The principle of ownership on social media is dependent on the expectations of the followers. A follower of @WhiteHouse does not have a reasonable expectation that he/she is following a specific president. But if they had followed @PresidentObama, it would be outside their expectations to have that account transferred to the next president.
In the case of @Phonedog_Noah, it has everything to do with the expectations of the followers. Were they following Noah or were they following a Phonedog staff person who happened to be named Noah. That is the key to the court’s forthcoming decision.
With respect to best practices, however, this case looks very different. A smart company is better served by creating specific branded Twitter accounts that they own and keep through successive managers and letting its staff create, own, and keep their own accounts (with the exceptions that match the @ComcastJoe example above). This allows the company to benefit from the personal relationships its staff create. A smart company will work to recruit followers of staff to the brand channel to ensure some continuity of audience after the staff moves on.
Social media is inherently about social relationships. And social relationships are inherently about people interacting with people. Given this, even a brand Twitter account should be managed by a person and that person should be allowed to let a bit of his/her personality come through. This makes the channel more engaging.
Staff accounts, on the other hand, are best viewed as the personal property of the staff. The use of these channels on behalf of the company is a voluntary gift from the employee to the employer. If the employee wants to give all or most of the content of his/her Twitter channel over to the employer, the employer should be grateful. Treating it this way will bestow the greatest value to the employer and motivate the employee to grow their list in the process.
If and when employees leave employers, their Twitter account and followers go with them. A smart employer will see this as a great opportunity. This now former employee becomes a third party influencer on behalf of the employer. This extends the network of allies for the employer and will help enhance the employer’s reputation, reach and influence. All things worth having on social media.

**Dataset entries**
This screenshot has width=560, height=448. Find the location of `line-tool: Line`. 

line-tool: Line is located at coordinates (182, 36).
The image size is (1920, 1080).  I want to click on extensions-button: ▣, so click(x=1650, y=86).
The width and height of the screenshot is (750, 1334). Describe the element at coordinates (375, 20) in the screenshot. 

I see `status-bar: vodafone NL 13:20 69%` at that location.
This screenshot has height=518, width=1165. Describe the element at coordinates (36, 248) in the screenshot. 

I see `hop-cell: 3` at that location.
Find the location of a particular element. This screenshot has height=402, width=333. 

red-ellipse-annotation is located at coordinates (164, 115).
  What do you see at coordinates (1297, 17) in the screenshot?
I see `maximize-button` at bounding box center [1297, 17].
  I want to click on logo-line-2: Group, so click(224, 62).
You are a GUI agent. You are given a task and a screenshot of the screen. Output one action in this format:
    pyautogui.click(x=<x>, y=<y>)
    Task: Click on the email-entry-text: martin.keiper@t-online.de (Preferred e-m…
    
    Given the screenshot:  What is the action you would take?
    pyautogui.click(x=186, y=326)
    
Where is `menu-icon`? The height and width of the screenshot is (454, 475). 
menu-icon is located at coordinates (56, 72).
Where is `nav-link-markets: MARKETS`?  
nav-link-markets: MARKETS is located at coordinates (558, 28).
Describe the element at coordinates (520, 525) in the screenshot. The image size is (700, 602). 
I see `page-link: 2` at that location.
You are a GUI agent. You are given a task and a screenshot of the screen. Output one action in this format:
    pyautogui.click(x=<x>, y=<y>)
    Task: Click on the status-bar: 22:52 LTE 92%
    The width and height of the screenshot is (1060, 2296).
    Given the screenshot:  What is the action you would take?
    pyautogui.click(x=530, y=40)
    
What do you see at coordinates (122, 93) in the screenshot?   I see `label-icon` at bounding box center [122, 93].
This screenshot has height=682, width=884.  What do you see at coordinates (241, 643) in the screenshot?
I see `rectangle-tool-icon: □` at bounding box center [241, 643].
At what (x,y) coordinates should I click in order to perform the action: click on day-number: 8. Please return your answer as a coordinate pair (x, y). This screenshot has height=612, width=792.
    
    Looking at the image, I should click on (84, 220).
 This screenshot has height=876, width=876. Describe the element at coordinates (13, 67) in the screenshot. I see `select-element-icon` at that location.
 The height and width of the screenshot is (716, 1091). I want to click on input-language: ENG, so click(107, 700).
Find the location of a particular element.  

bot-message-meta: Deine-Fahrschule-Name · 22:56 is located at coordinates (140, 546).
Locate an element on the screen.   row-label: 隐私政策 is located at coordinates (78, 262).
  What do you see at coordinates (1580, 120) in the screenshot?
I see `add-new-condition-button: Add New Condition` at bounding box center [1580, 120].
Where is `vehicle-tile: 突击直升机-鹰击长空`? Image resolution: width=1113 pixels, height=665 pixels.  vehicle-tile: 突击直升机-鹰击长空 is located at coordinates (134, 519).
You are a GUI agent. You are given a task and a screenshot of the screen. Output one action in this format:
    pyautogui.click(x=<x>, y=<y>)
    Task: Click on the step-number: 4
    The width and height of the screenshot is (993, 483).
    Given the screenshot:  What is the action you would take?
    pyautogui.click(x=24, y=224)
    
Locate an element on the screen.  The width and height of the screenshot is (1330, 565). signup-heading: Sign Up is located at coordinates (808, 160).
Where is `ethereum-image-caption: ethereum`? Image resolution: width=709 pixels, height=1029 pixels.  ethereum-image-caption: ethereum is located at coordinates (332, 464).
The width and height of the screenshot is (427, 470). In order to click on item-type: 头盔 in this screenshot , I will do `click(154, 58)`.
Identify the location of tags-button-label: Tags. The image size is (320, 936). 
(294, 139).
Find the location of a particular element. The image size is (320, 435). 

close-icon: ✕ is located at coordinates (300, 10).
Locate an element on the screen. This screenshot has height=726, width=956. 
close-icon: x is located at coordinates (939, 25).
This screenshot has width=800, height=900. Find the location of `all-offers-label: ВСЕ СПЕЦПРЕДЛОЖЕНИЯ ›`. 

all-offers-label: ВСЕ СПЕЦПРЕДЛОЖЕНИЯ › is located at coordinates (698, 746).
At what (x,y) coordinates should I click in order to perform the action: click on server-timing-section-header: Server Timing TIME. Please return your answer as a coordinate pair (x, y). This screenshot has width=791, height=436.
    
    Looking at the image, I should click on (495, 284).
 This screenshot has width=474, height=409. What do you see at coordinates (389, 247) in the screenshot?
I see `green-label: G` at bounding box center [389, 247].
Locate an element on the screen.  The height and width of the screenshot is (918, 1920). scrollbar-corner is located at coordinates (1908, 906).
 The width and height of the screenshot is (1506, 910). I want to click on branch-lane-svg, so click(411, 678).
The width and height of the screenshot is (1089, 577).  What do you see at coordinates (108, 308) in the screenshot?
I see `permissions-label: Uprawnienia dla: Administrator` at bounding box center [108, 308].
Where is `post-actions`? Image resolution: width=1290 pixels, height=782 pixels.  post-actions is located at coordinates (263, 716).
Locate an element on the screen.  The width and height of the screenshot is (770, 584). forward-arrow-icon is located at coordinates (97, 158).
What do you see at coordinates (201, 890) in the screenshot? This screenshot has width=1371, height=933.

**QUESTIONS ON THE MATERIAL**
A: In the passage on Twitter account ownership, rewrite the stretch from "With respect to" through "channel more engaging.", replacing "social relationships" with "social ties".
B: Continue the passage on Twitter account ownership from where it stops.
The records have nothing to do with the text.

**TASK-BY-TASK ANSWERS**
A:
With respect to best practices, however, this case looks very different. A smart company is better served by creating specific branded Twitter accounts that they own and keep through successive managers and letting its staff create, own, and keep their own accounts (with the exceptions that match the @ComcastJoe example above). This allows the company to benefit from the personal relationships its staff create. A smart company will work to recruit followers of staff to the brand channel to ensure some continuity of audience after the staff moves on.
Social media is inherently about social ties. And social ties are inherently about people interacting with people. Given this, even a brand Twitter account should be managed by a person and that person should be allowed to let a bit of his/her personality come through. This makes the channel more engaging.

B:
The underlying concept to all of this is who owns the relationship. A list of followers is valuable only to the person or organization that has the relationship. By analogy, I lost my iPhone back in May. On it were 5,000 contacts. Whoever found my phone could have used the contacts to do a lot of cold calling, but just having the contact info does not give them the relationships. The people being called won’t know or trust the caller. And caller won’t have much insight into the people they are calling.
With respect to the second question in the Kravitz lawsuit (how much are Twitter followers worth), they are clearly worth more if you have a relationship with them than if you do not. So from a best practices perspective, employers will get more value from employees who own the relationships with their followers than they will from those that do not.
In the case of Phonedog.com vs. Noah Kravitz I rule in favor of Noah Kravitz.
_______________
UPDATE/CORRECTION: When he was Republican Leader, John Boehner created the account @GOPLeader. When we became Speaker, he changed the name of the account to @SpeakerBoehner, keeping the followers and handing the @GOPLeader name on to his successor. I think this approach make a lot of sense. The “property” is the name, which stays with the office. The “relationships” are the followers, which moves on with the person.
This is completely parallel to what Kravitz did when he changed the name after he left Phonedog.com.